• **REQUIRED WORK**: Copy each line of the records below that has "agent" in it.
=== DATA FOR ANALYSIS ===
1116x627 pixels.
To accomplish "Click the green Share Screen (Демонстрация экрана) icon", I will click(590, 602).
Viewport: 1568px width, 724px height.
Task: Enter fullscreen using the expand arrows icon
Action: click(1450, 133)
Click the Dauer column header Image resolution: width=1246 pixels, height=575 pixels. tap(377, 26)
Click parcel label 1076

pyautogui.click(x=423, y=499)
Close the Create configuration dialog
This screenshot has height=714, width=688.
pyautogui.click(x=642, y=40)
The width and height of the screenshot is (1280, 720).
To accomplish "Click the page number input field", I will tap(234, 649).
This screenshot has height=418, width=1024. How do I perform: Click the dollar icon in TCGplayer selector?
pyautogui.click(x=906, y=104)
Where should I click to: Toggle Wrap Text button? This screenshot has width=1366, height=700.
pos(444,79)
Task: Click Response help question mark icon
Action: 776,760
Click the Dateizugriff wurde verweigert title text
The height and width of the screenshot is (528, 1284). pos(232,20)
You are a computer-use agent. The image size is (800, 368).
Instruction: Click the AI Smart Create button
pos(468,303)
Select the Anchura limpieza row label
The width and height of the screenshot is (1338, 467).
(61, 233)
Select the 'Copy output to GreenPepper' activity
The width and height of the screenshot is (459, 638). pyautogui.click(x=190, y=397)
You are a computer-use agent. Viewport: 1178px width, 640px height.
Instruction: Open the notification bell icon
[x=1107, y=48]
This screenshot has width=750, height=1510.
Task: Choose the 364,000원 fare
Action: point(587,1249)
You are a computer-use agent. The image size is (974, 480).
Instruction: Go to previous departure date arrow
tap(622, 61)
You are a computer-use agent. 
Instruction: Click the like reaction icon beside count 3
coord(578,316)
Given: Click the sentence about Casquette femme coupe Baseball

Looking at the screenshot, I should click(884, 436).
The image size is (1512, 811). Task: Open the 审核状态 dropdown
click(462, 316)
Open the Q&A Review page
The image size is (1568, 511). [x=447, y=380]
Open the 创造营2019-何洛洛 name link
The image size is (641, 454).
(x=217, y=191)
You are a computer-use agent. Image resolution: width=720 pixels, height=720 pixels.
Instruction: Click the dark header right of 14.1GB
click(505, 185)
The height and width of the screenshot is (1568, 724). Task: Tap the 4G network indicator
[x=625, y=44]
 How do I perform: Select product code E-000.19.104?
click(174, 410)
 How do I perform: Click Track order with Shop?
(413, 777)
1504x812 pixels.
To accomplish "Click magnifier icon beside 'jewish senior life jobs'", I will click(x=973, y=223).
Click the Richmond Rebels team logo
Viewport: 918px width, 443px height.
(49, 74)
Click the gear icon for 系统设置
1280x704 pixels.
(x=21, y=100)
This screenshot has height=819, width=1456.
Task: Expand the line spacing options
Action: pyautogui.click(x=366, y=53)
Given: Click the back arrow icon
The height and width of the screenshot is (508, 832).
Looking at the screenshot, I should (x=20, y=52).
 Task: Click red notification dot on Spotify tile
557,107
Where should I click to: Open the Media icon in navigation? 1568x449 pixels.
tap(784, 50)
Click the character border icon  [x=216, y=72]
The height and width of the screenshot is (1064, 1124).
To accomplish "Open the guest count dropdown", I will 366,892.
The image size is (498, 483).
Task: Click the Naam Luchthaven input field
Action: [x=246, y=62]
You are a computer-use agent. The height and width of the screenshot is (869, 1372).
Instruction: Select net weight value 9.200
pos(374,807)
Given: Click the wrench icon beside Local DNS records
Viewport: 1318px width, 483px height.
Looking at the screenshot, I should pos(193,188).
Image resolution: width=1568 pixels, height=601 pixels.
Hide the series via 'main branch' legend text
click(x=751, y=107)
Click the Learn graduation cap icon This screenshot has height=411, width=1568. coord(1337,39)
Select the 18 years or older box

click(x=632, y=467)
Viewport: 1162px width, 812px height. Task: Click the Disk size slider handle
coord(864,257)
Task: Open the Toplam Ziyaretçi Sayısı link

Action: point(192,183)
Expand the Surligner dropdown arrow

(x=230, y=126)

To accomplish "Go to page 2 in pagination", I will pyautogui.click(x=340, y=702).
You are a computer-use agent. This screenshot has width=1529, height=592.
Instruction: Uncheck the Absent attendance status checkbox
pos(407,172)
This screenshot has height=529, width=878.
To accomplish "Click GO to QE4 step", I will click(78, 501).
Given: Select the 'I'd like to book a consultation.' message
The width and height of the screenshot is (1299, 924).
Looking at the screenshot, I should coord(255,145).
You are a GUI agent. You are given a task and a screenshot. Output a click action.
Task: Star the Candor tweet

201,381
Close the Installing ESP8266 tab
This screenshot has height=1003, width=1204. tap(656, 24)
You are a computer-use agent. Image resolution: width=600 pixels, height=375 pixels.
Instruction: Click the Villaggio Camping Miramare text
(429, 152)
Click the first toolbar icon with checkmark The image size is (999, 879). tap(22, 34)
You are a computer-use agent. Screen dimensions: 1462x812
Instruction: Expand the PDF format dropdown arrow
===
• **EXPECTED OUTPUT**:
You are a computer-use agent. The image size is (800, 368).
You are a computer-use agent. Viewport: 1178px width, 640px height.
You are a computer-use agent. The image size is (974, 480).
You are a computer-use agent. 
You are a computer-use agent. Image resolution: width=720 pixels, height=720 pixels.
You are a computer-use agent. The height and width of the screenshot is (869, 1372).
You are a computer-use agent. This screenshot has width=1529, height=592.
You are a GUI agent. You are given a task and a screenshot. Output a click action.
You are a computer-use agent. Image resolution: width=600 pixels, height=375 pixels.
You are a computer-use agent. Screen dimensions: 1462x812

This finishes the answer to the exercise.